What are your best patterns for handling stats by ...

w564432 · ‎10-24-2023

I often run into a case where I find I need to take the same dataset and compute aggregate statistics on different group-by sets, for instance if you want the output of this:

index=example | stats avg(field1) by x,y,z
| append [ index=example | stats perc95(field2) by a,b,c ]

I am using the case n=2 groupbys for convenience.
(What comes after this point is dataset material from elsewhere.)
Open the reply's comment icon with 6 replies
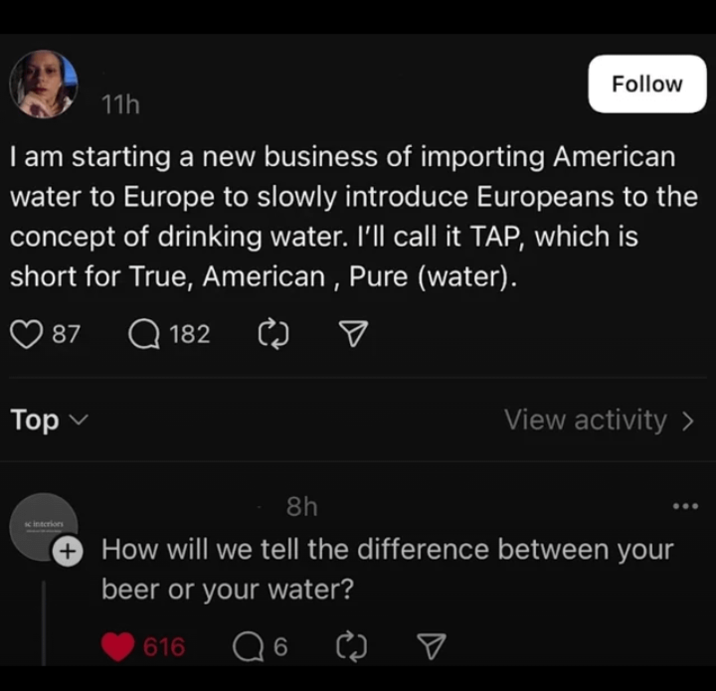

In the general case there are N groupbys, and arbitrary stats functions... what is the best way to optimize this kind of query, without using append (which runs into subsearch limits)?

Some of the patterns I can think of are below.

One way is to use appendpipe.

index=example
| appendpipe [ | stats avg(field1) by x,y,z ] 
| appendpipe [ | stats perc95(field2) by a,b,c ]

Unfortunately this seems kind of slow, especially once you start having to add more subsearches and preserving and passing a large number of non-transformed events throughout the search.

Another way is to use eventstats to preserve the events data, finishing it off with a final stats.

index=example
| eventstats avg(field1) as avg_field1 by x,y,z
| stats first(avg_field1) as avg_field1, perc95(field2) by a,b,c

Unfortunately this is not much faster.

I think there is another way using streamstats in place of eventstats, but I still haven't figured out how to retrieve the last event without just invoking eventstats last() or relying on an expensive sort.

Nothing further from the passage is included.